Across our domestic theme parks, attendance increased 7% and per capita guest spending increased 6% compared to the prior year. Attendance and per capita guest spending at the Walt Disney World Resort increased 10% and 4%, respectively. Attendance at the Disneyland Resort remained flat while per capita guest spending increased 7%.<<

So, could the AB/ERA numbers be wrong?, heck this is the OFFICIAL document from Disney and is regulated by the SEC....

From Robert Niles
Posted January 6, 2005 at 11:01 PM
Well, Disney's annual report is for the fiscal year 2004, which ended Sept. 30, 2004. And AB's numbers are an estimate of calendar year 2004. But that would mean that, for the numbers to be compatible, Disney would have had to had a much, much bigger Christmas is 2004 than in 2003. Which I seriously doubt, given the lousy weather this December, plus the fact that AB published its numbers in early December, 2004, before the actual Christmas attendance was in.

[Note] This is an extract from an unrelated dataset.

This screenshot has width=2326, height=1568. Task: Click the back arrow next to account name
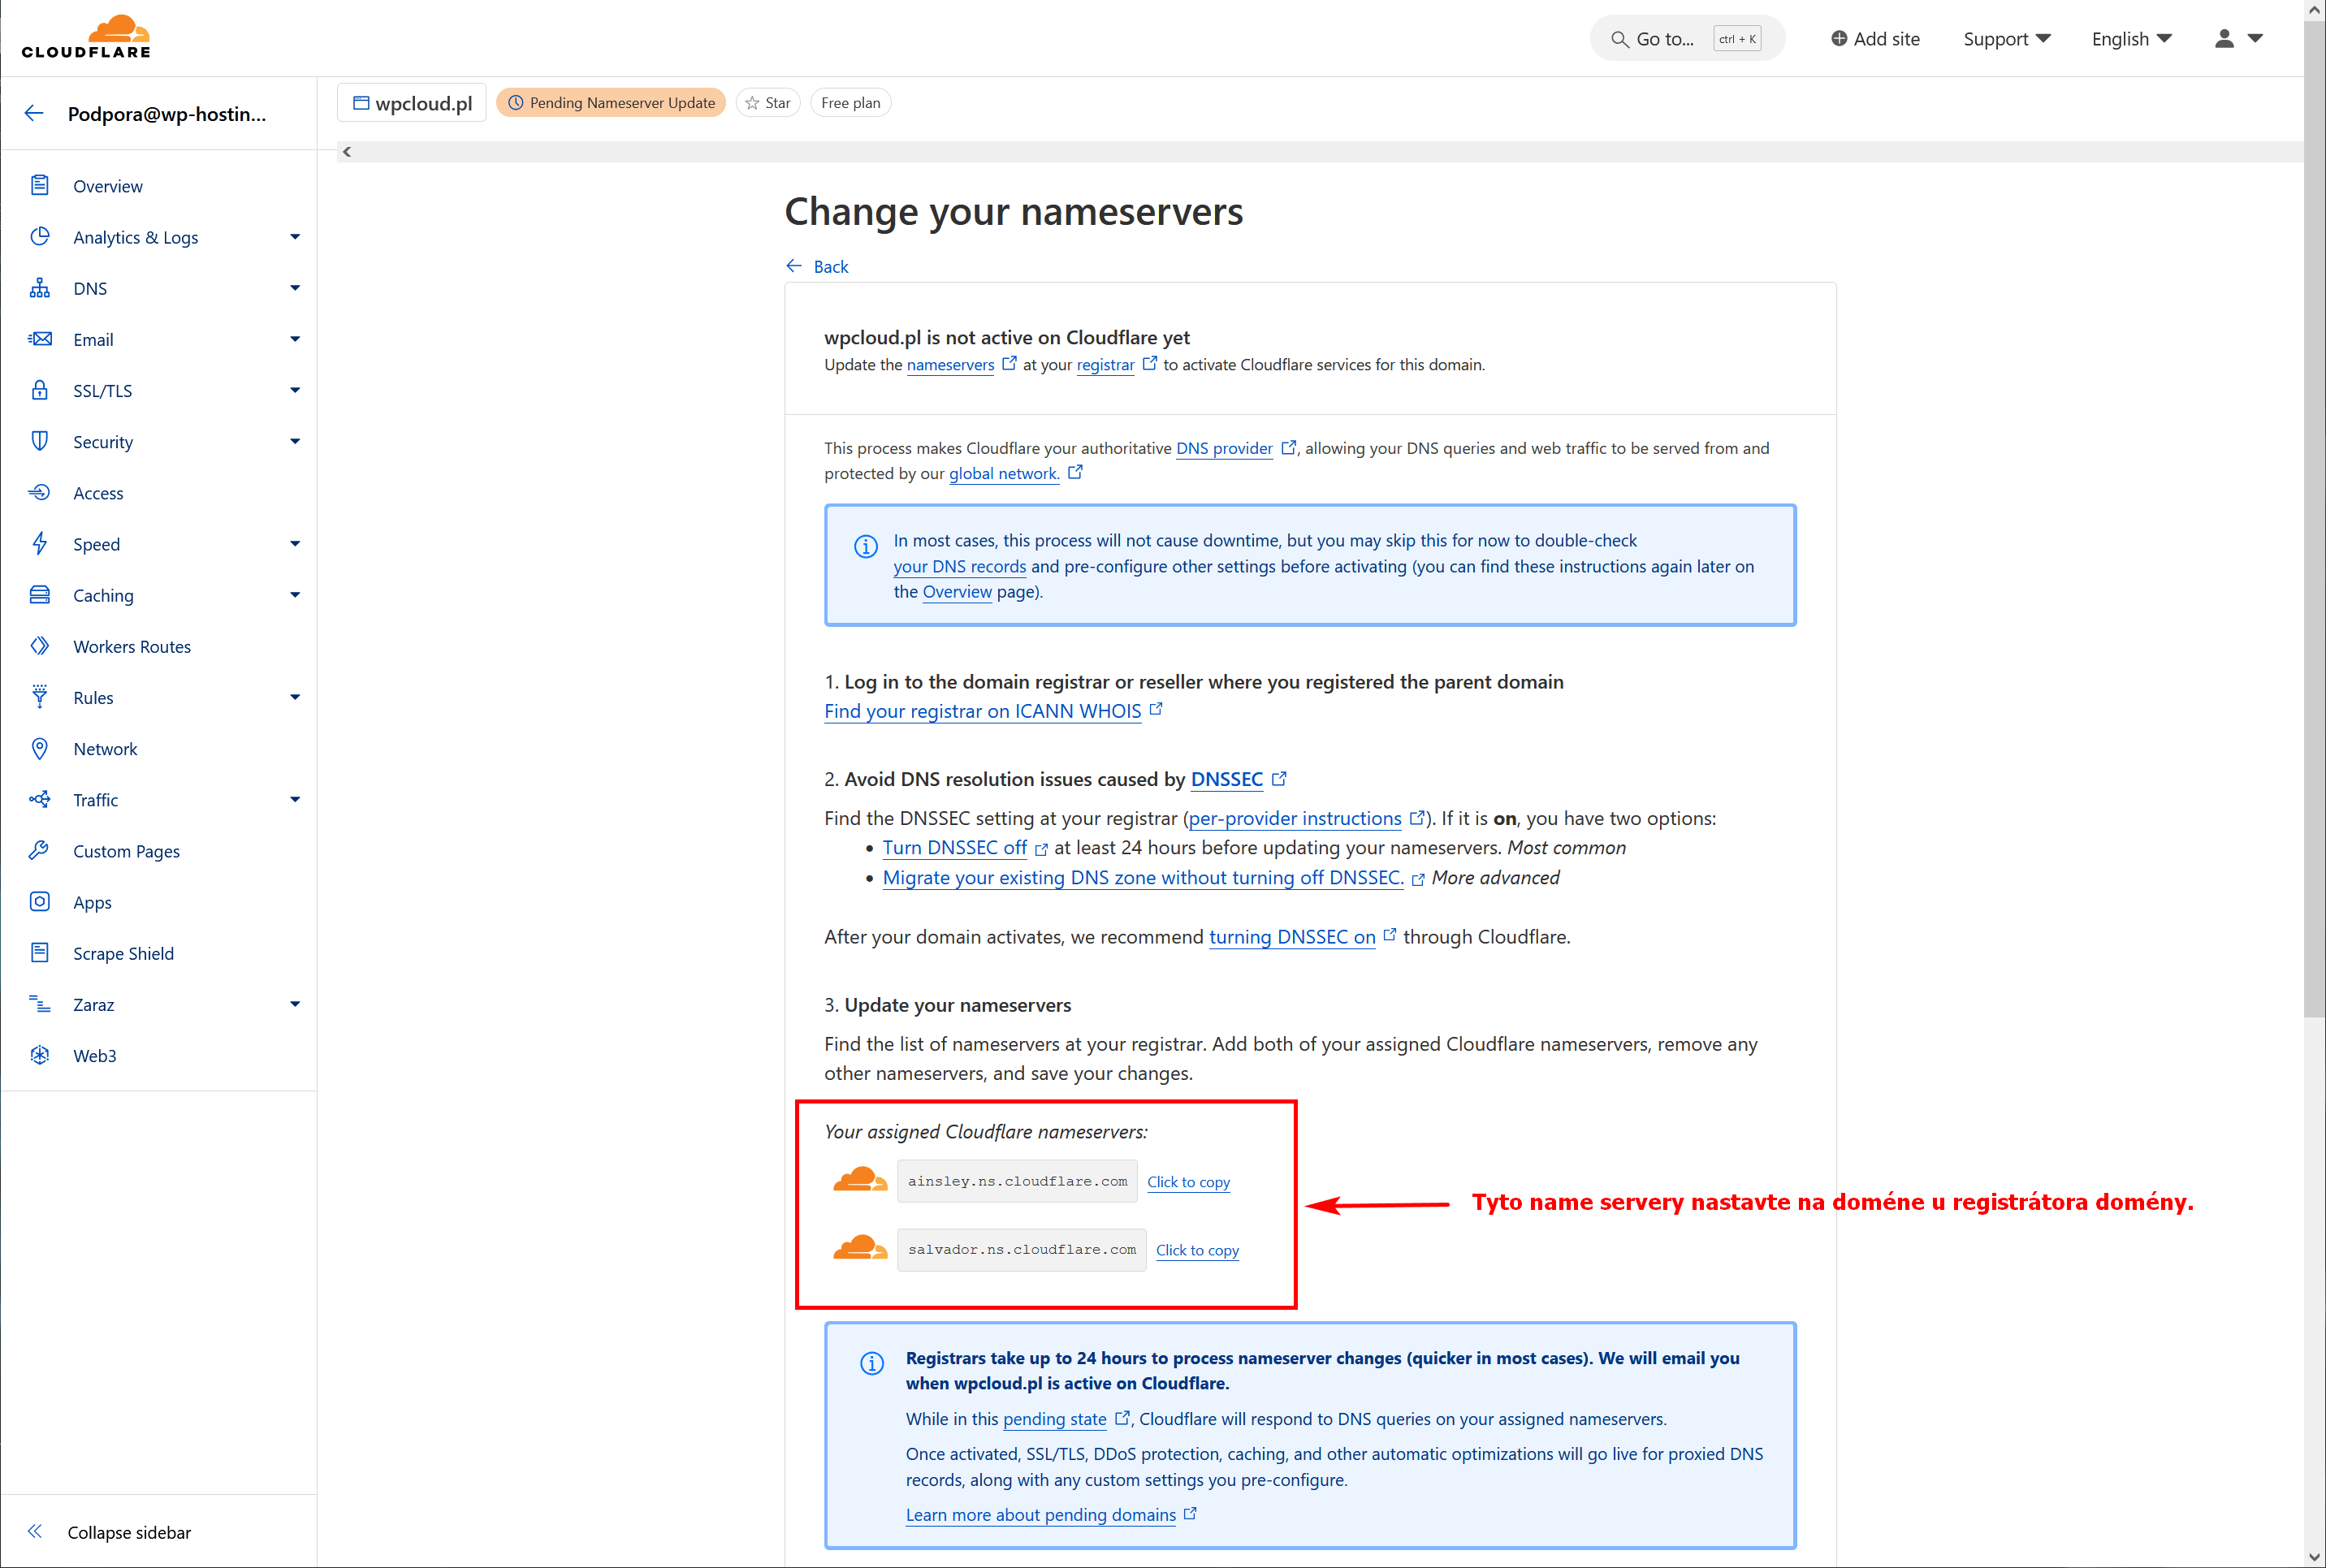(x=34, y=113)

To my eyes, Disney's report seems much more in line with what I saw at Disneyland in 2004 than the AB estimate. Throw in the funny numbers with Universal over the past two years, and I've got some concerns about the AB numbers, too.

From mark walker
Posted January 8, 2005 at 7:06 AM
It's nice to know Universal Orlando are doing there bit to increase attendence numbers. But by 2006 there going to get bigger.

From Robert Niles
Posted January 8, 2005 at 5:05 PM
Cedar Fair has issued a press relases detailing the attendance information it has provided the SEC. Cedar Fair's numbers are in line with AB's, with the exception of the report for Knott's, which Cedar Fair said was up "almost" 2 percent to "just over" 3.5 million guests. AB reported Knott's was up 3 percent to 3.58 million.

From Pete Brecht
Posted January 13, 2005 at 3:03 PM
Could someone please explain to me why PKI is so far ahead of PKD (its sister park) in attendance? They have similar rides (identical in several cases), are run by the same people, and PKD is closer to major population centers (Richmond, DC, and Norfolk), yet PKI crushed it in attendance last year (3.5 mill to ~2.2 mill). Also, PKD has an operating season at least a month longer. What gives?

From Derek Potter
Posted January 13, 2005 at 8:35 PM
PKI has it's own share of nearby major population centers. It's located in Cincinatti, Columbus is a couple of hours away, Indianapolis is a few hours away. Also PKI is in an area with very little immediate competition. PKD doesn't have that, as Busch Gardens is a short drive away. All of those things factor in, but there is one other thing. Kings Island simply is a better overall park. Not to take anything away from PKD because it's a good place, but most people who have been to both will tell you that PKI is better.

From Robert OGrosky
Posted January 13, 2005 at 9:48 PM
I would agree that PKI is a better park than PKD.

From Anthony Murphy
Posted January 15, 2005 at 9:22 AM
It seems about right. I would figure that Disney World would have the most people and Universal has the highest attendence jump from last year. It looks like Flordia is still King!